What Should be on my Practice Stand?

    Which assignments you should be practicing from day to day may seem like a mystery.  If you focus on only one piece, you may forget the ones you worked so hard on before that.  A lack of preparation may extend your study of a piece by two to three weeks and make every moment frustrating to endure.  Breaking up your priorities into five distinct categories makes the learning process both efficient and enjoyable!

Scales - Juilliard, a famous arts school in NYC, recommends that 60% of your total practice time be spent on scales.  With 24 different keys in one to three octaves, there is more than enough variety to fill up your scale practice time!  If you’re still looking for more ways to spice up your scale work, you can always practice them in broken and solid 3rds, 6ths & octaves, as well as arpeggios, and of course all sorts of different styles of bowing patterns!

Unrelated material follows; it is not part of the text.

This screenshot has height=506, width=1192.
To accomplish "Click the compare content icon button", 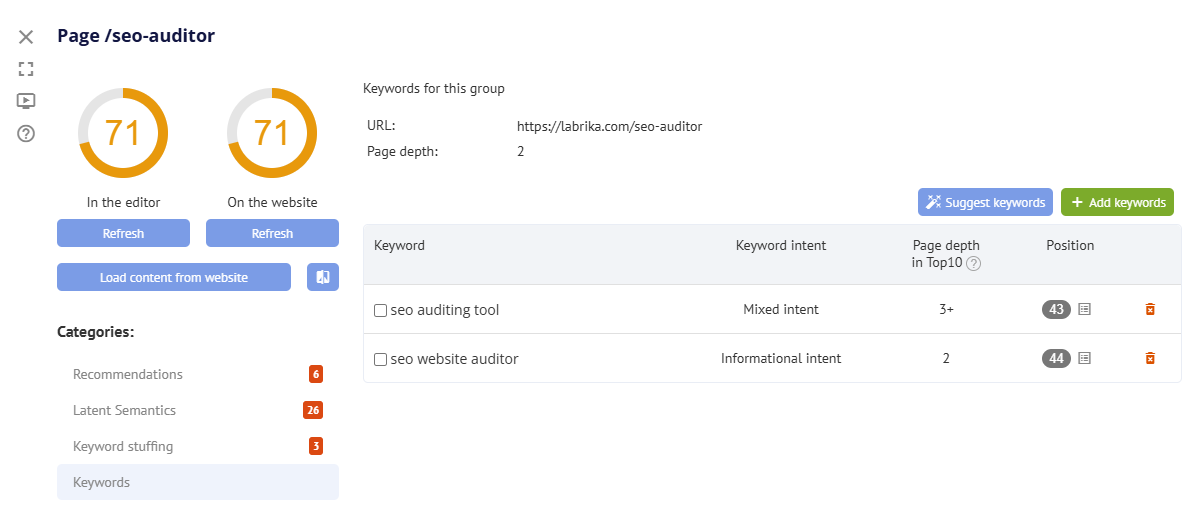I will 323,277.
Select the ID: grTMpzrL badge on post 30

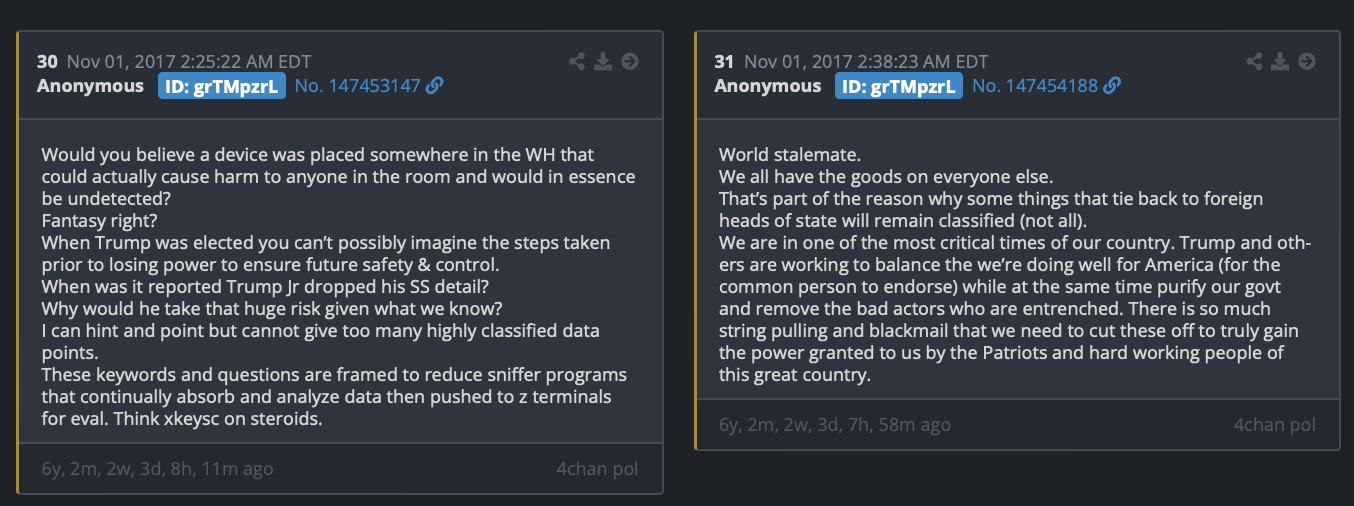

A Piece or Etude at Your Level - You should always have one piece on your practice stand that is challenging, but not intimidating.  The majority of the piece should consist of techniques that you have already learned in the past with one to two brand-new ideas or concepts.  Often, a mirror is a great tool when learning such pieces since the work is almost entirely technical.

A Piece or Etude Ready to be Refined - This is a piece that you have already learned all of the technical aspects to and are now ready to focus on more musical issues like phrasing, style, ensemble, and expression.  This piece is perfect for a recording device as it will give you insight into how your interpretation is living up to your expectations.

A Piece or Etude Beyond Your Level - This piece will initially seem intimidating and unfamiliar as you begin to make sense of the various aspects or techniques that are involved.  Slow practice is essential here, as is listening to a variety of good recordings and studying the score.

A Piece or Etude Ready for Memorization - This piece has been completely mastered both technically and musically.  There should be no undesirable habits that would make embedding them into your muscle memory detrimental.